◆ Work item: Look below for the line containing "Task: Click the dollar coin billing icon"; from there, print each line exactly up to and including the line containing "(1115, 666). coord(125,116)", and stop.

[Records excerpted from a collection]

..........

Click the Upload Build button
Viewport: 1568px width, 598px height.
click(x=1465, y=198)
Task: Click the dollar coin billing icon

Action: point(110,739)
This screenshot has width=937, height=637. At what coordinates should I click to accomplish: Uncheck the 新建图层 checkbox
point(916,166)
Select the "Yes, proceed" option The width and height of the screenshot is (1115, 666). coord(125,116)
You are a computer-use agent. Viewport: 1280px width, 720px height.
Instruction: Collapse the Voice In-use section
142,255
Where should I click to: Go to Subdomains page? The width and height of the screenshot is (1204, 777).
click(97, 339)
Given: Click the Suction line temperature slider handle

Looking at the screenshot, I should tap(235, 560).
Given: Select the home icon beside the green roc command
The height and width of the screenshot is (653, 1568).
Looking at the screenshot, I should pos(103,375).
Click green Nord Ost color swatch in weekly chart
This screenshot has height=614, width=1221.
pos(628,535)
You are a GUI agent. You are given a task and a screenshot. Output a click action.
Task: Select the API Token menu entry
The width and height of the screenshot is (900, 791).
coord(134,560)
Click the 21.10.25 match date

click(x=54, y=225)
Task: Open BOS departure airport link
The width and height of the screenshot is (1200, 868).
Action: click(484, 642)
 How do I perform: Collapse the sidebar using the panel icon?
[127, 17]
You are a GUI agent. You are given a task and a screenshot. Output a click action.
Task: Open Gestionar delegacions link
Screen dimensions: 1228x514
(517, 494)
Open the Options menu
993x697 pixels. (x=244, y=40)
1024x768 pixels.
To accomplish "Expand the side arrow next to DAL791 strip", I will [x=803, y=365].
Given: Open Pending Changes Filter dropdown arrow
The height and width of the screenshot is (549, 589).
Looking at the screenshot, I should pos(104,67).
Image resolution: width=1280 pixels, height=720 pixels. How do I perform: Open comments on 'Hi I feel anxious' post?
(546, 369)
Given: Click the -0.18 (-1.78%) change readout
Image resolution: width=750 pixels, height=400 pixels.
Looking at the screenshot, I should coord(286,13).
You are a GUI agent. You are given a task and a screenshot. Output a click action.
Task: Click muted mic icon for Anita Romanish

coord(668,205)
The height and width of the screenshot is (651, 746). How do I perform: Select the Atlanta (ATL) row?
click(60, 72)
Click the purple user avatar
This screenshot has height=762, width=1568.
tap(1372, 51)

..........

◆ Response to the task:
Task: Click the dollar coin billing icon

Action: point(110,739)
This screenshot has width=937, height=637. At what coordinates should I click to accomplish: Uncheck the 新建图层 checkbox
point(916,166)
Select the "Yes, proceed" option The width and height of the screenshot is (1115, 666). coord(125,116)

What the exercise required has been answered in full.